Dossier : IMM-527-21

Référence : 2022 CF 637

[TRADUCTION FRANÇAISE]

Ottawa (Ontario), le 3 mai 2022

En présence de monsieur le juge Zinn

ENTRE :

AMINA ADAM MOHAMED

MERYM MOHAMMEDSANI

SARA MOHAMMEDSANI

ALARETH MOHAMMEDSANI

ALHUSSIEN MOHAMMEDSANI

ALI MOHAMMEDSANI

AMAL MOHAMMEDSANI

demandeurs

et

LE MINISTRE DE LA CITOYENNETÉ ET DE L’IMMIGRATION

défendeur

JUGEMENT ET MOTIFS

[1] La Cour est saisie d’une demande de contrôle judiciaire d’une décision rendue le 8 janvier 2021 par laquelle un agent d’immigration a rejeté la demande de résidence permanente fondée sur des considérations d’ordre humanitaire présentée par les demandeurs depuis le Canada. La demande sera accueillie parce que l’agent a commis une erreur dans l’interprétation des dates figurant dans un document important, rendant ainsi la décision déraisonnable.

Le contexte

[2] Les demandeurs sont Amina Mohamed [la demanderesse principale] et ses six enfants [les demandeurs mineurs].

[3] Le nom de la demanderesse principale a été mal orthographié dans l’avis de demande. Son nom est Amina Adam Mohamed, et non Amina Adam Mohammed, comme il était écrit à l’origine.

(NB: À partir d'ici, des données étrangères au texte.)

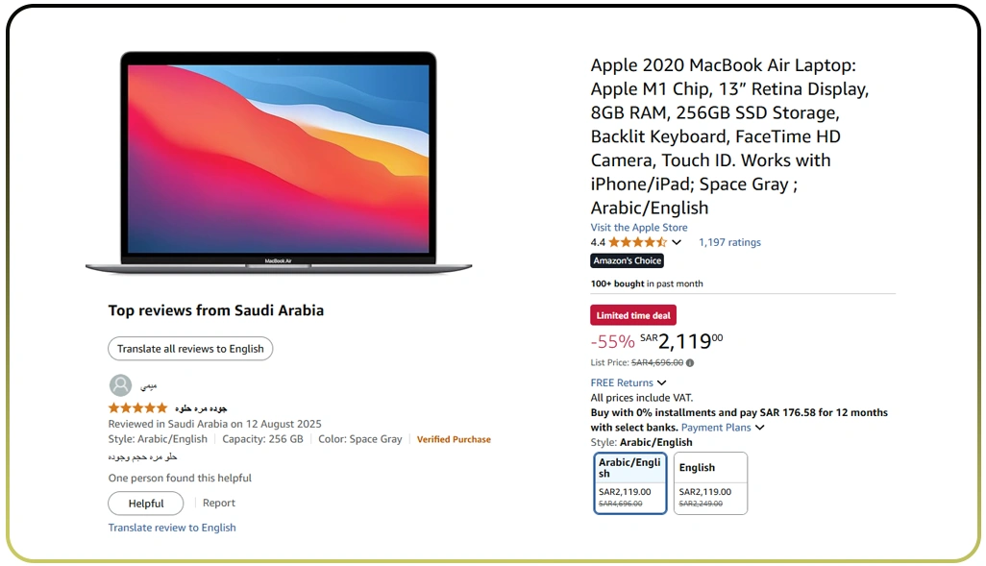Click the product star rating icons

tap(637, 242)
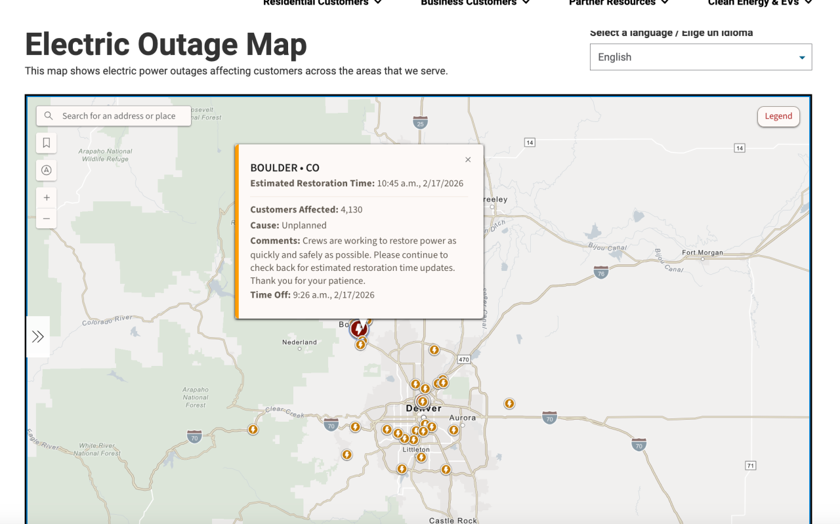Screen dimensions: 840x524
Task: Open the Legend panel
Action: 778,116
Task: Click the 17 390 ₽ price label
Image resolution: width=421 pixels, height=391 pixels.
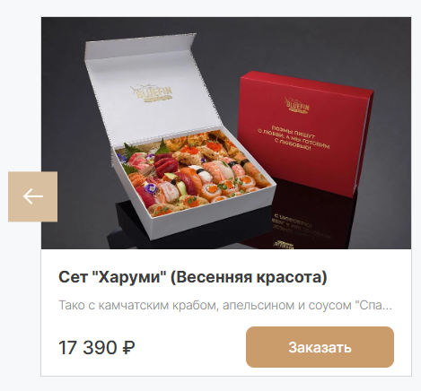Action: tap(96, 348)
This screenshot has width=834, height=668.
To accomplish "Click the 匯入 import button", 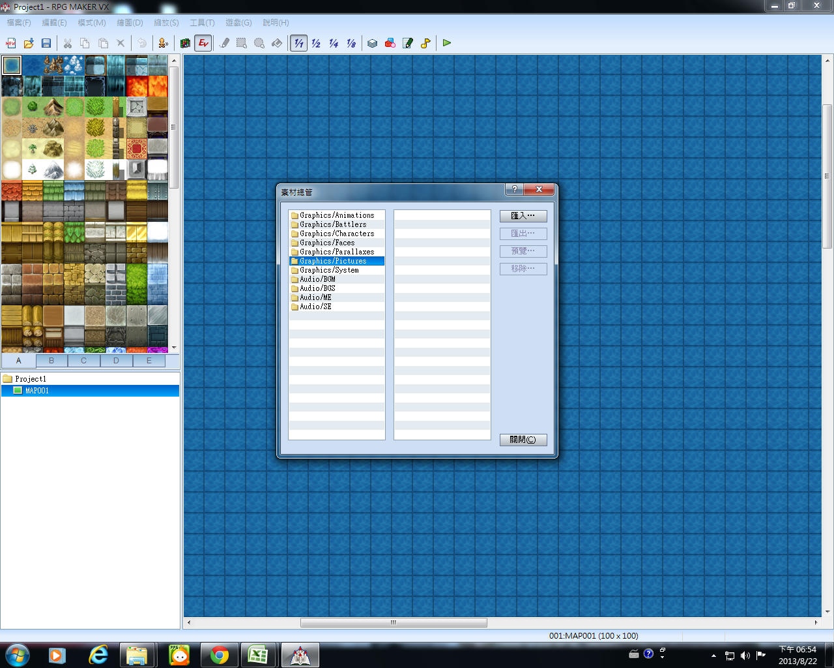I will click(523, 216).
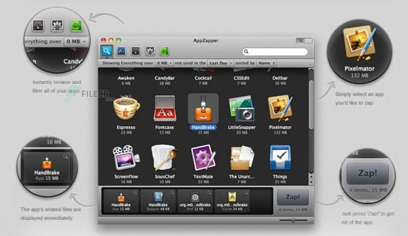Adjust the icon size slider at bottom
This screenshot has height=236, width=408.
coord(292,220)
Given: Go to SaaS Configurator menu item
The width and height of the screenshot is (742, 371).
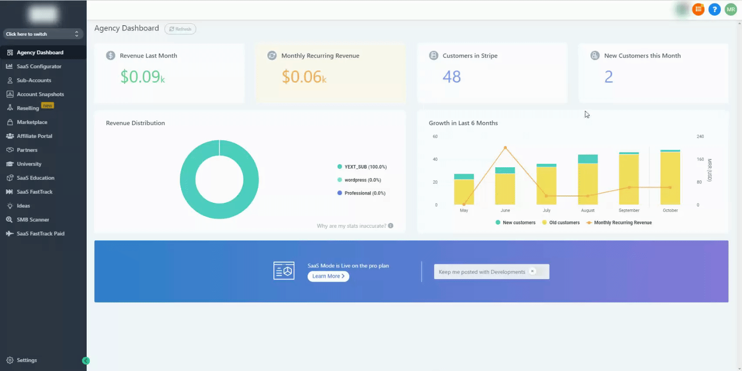Looking at the screenshot, I should click(x=39, y=66).
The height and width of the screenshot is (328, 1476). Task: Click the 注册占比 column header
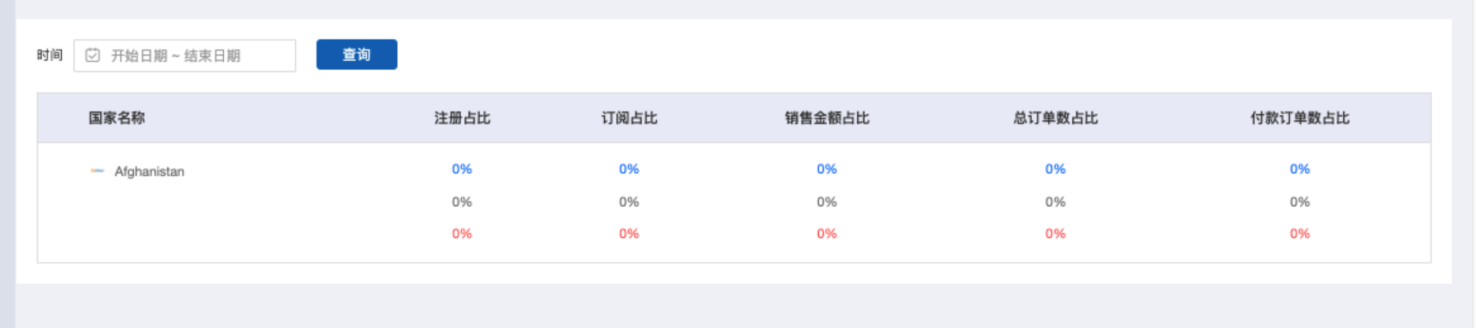(x=462, y=118)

Une ordonnance visant à modifier le nom sera rendue, avec effet immédiat.

[4] Tous les demandeurs sont nés en Arabie saoudite, mais ils ne détiennent que la citoyenneté éthiopienne. Ils sont arrivés au Canada le 20 janvier 2017 et ils ont présenté une demande d’asile. Cette demande a été rejetée par la Section de la protection des réfugiés [la SPR] et par la Section d’appel des réfugiés. Le 14 mars 2019, ils ont présenté, depuis le Canada, une demande de résidence permanente fondée sur des considérations d’ordre humanitaire.

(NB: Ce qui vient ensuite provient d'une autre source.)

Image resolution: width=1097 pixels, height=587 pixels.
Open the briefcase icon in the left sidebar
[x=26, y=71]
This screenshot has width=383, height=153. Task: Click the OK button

[5] Dans son affidavit, la demanderesse principale a expliqué que son mari et son père n’appuyaient pas sa décision de présenter une demande d’asile au Canada. Elle a mentionné qu’après l’échec de sa demande d’asile, elle avait parlé à son mari de la possibilité de retourner en Éthiopie, mais que son mari et son père l’avaient informée qu’elle ne pourrait pas retourner au pays puisqu’ils faisaient l’un et l’autre partie des opposants politiques au régime éthiopien. Elle a indiqué que son père était exilé de l’Éthiopie depuis 1974. Elle a ajouté qu’elle n’était pas au courant de la situation au moment où elle avait présenté sa demande d’asile puisqu’elle vient d’une famille conservatrice où les femmes sont tenues à l’écart de la politique.

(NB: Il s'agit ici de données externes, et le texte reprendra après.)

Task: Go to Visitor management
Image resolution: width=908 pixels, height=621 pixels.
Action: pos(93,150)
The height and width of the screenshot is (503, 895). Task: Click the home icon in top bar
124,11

[6] Les demandeurs ont affirmé que le frère de la demanderesse principale avait récemment été expulsé de l’Arabie saoudite vers l’Éthiopie, où il avait été détenu et interrogé sur les activités politiques de son père. Ils ont joint à leur demande fondée sur des considérations d’ordre humanitaire un rapport de la police d’Addis-Abeba [le rapport de police] confirmant que le frère de la demanderesse principale avait été détenu en lien avec les crimes que le père et le mari de celle-ci étaient soupçonnés d’avoir commis. Selon le rapport, le père de la demanderesse principale était recherché [traduction] « pour son rôle dans les perturbations survenues au sein de la communauté de la région d’Oromia » et le mari de celle-ci, [traduction] « pour sa participation et son soutien au mouvement oromo et à un mouvement musulman appelé "Let our voices be heard" [que nos voix soient entendues] ». Le frère de la demanderesse principale a été libéré après avoir payé une caution.

[7] Le 8 janvier 2021, la demande fondée sur des considérations d’ordre humanitaire présentée par les demandeurs a été rejetée. L’agent a reconnu que la demanderesse principale avait fait la preuve de son établissement social et il a accordé un poids modeste à ce facteur. Il a toutefois estimé qu’il n’y avait pas suffisamment d’éléments de preuve concernant l’établissement financier, ce qui ramenait « au minimum » le poids global accordé à l’établissement des demandeurs au Canada.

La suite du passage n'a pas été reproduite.